DATA PROVIDED Start Marker

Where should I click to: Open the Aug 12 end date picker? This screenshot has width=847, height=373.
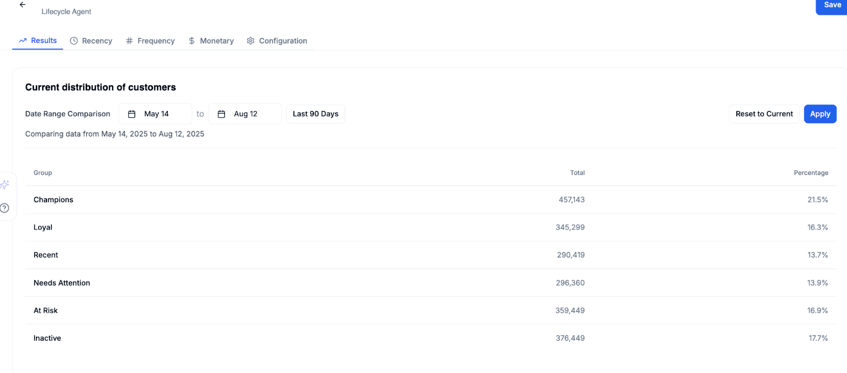click(x=246, y=114)
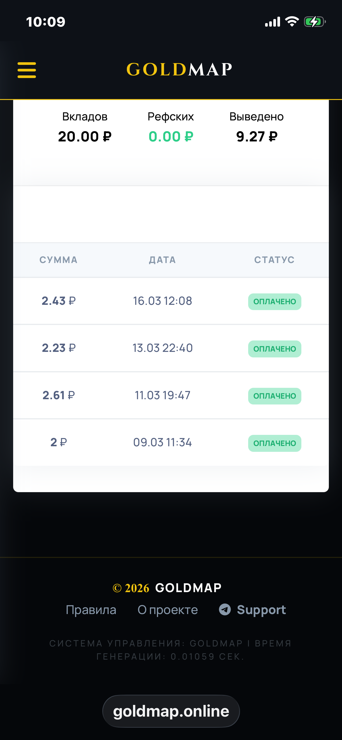Select the Вкладов 20.00 ₽ stat
342x740 pixels.
pos(85,128)
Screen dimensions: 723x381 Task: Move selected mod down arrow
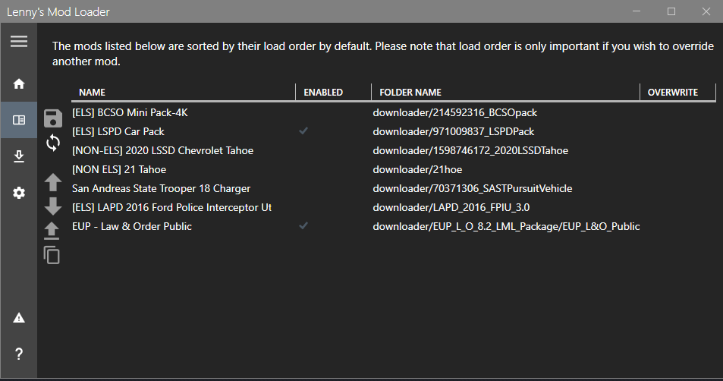click(x=53, y=206)
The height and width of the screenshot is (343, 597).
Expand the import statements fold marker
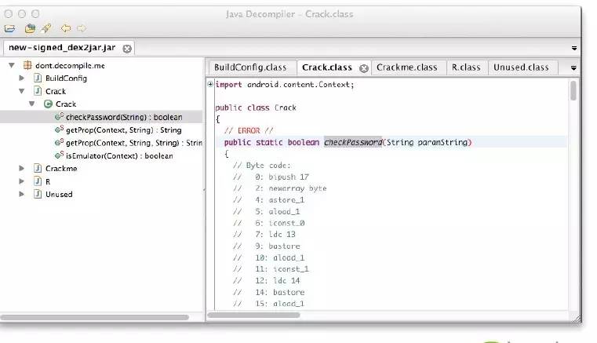(x=210, y=85)
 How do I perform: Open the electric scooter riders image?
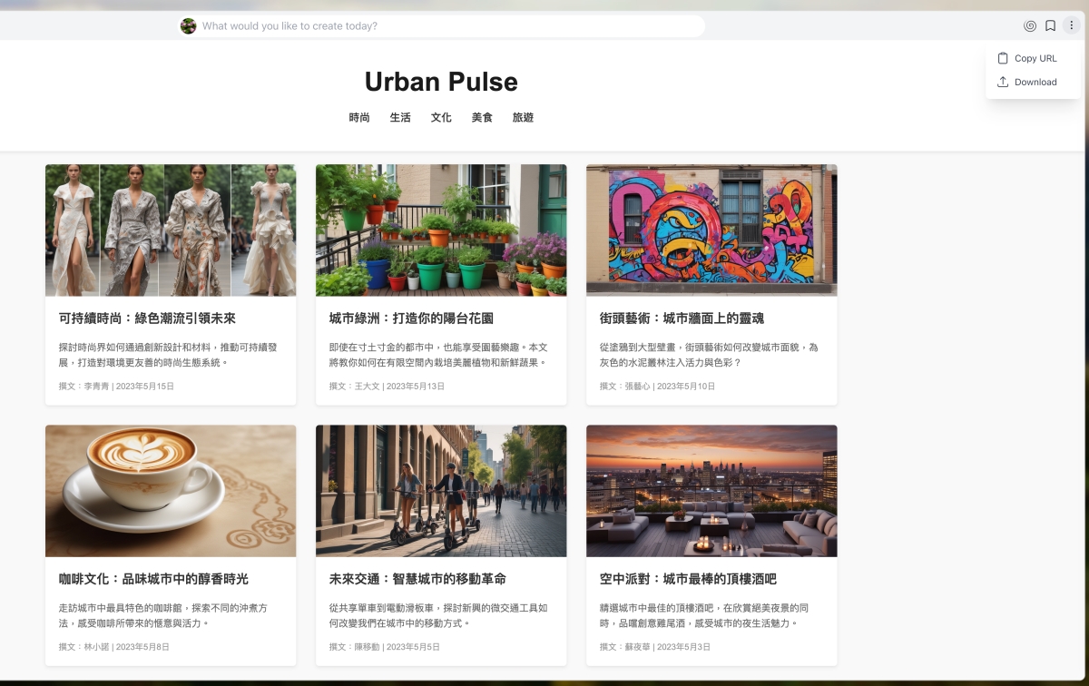pos(441,491)
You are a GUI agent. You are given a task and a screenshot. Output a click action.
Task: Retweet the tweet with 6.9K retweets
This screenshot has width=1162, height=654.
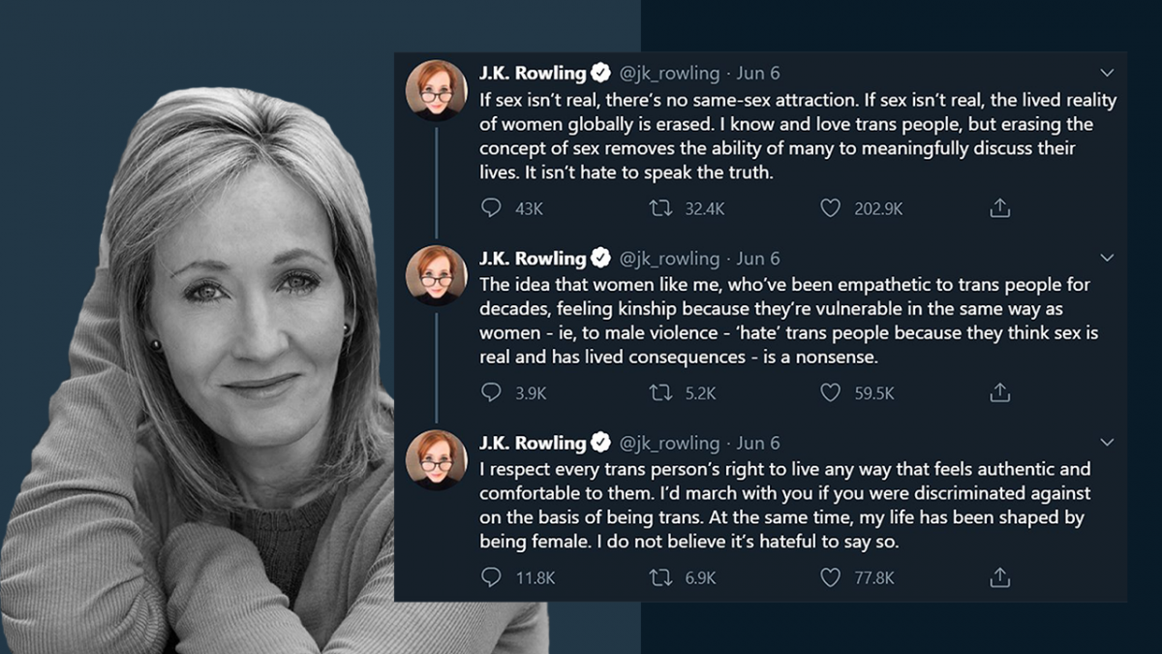pyautogui.click(x=660, y=577)
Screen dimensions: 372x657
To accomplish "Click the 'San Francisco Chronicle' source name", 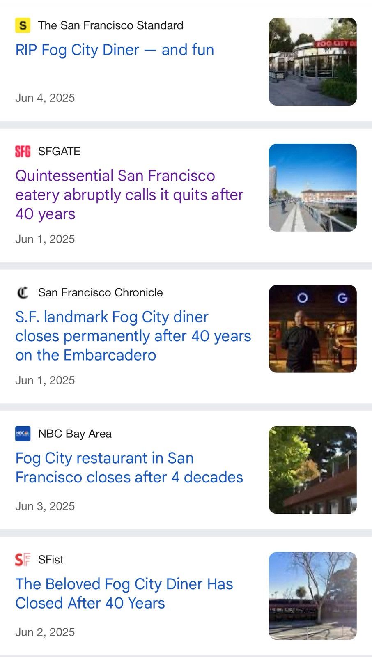I will pyautogui.click(x=101, y=292).
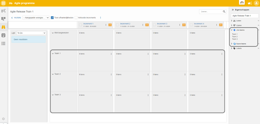Enable the Voltooide increments checkbox
Viewport: 260px width, 124px height.
[x=76, y=18]
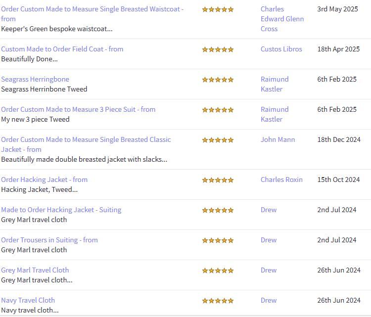The height and width of the screenshot is (317, 371).
Task: Click Drew beside the Navy Travel Cloth review
Action: pyautogui.click(x=269, y=300)
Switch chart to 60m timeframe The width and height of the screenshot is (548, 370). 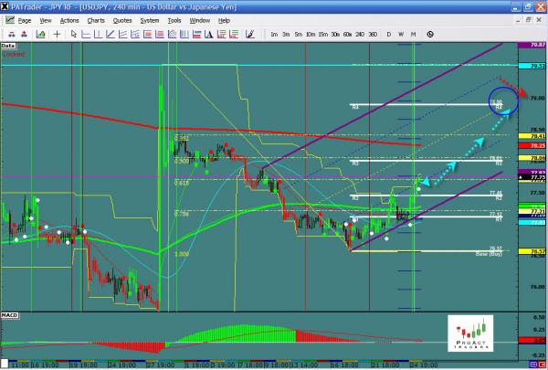(x=346, y=34)
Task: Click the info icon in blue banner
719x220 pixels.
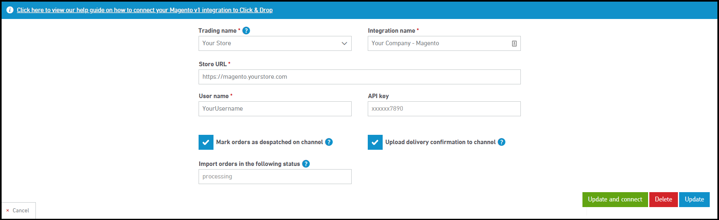Action: 10,10
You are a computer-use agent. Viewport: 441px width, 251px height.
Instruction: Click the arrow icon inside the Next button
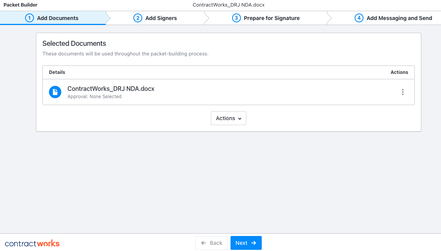coord(253,243)
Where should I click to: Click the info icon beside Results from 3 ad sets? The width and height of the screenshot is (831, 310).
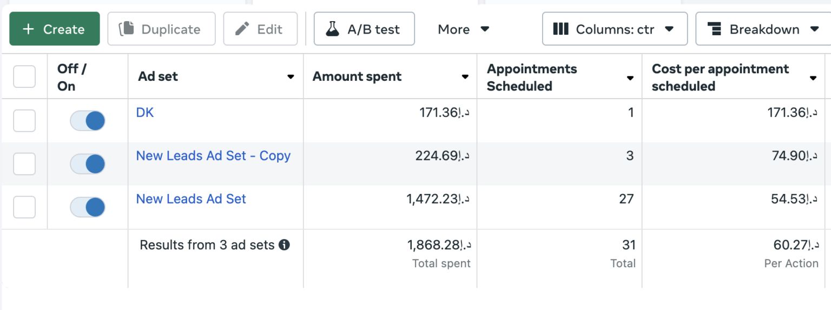pos(284,245)
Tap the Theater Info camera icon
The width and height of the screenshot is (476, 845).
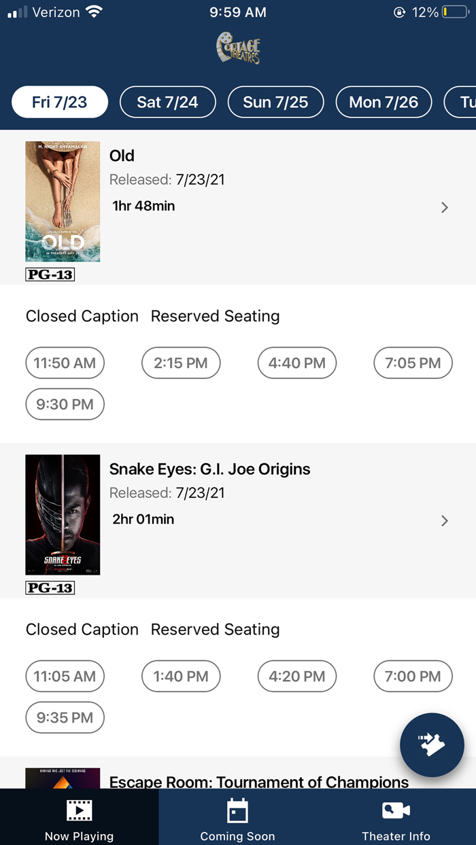(x=395, y=809)
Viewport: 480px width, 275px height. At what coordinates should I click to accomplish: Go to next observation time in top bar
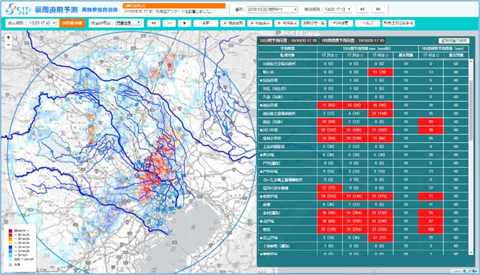(377, 10)
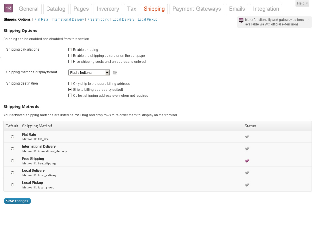Click the Local Delivery status icon
Image resolution: width=313 pixels, height=241 pixels.
coord(247,172)
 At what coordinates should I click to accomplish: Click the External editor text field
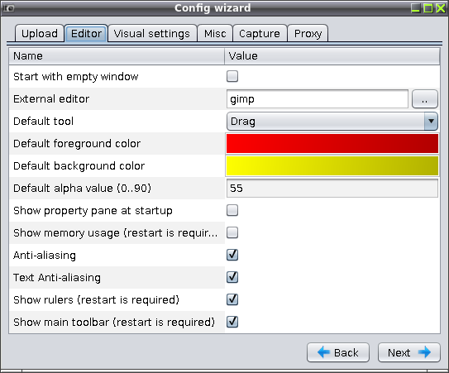tap(318, 99)
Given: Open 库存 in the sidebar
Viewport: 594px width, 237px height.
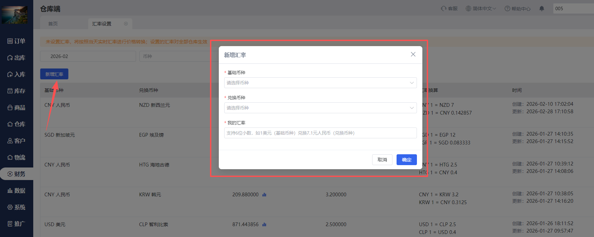Looking at the screenshot, I should click(x=17, y=91).
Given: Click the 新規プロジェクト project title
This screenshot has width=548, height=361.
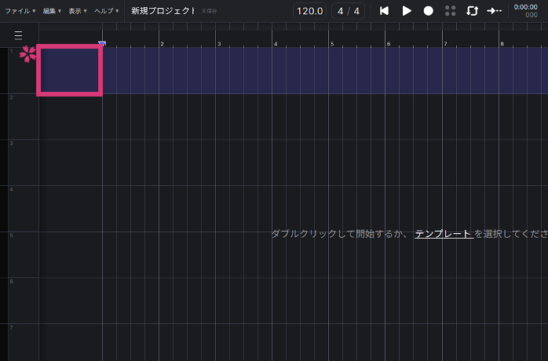Looking at the screenshot, I should tap(163, 11).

DATA PROVIDED End Marker

=== WHAT IS EXPECTED ===
Going through the listing above, copy out every line that has the string "agent".

=== OUTPUT BELOW ===
You are a GUI agent. You are given a task and a screenshot. Output a click action.
You are a computer-use agent. Viewport: 441px width, 251px height.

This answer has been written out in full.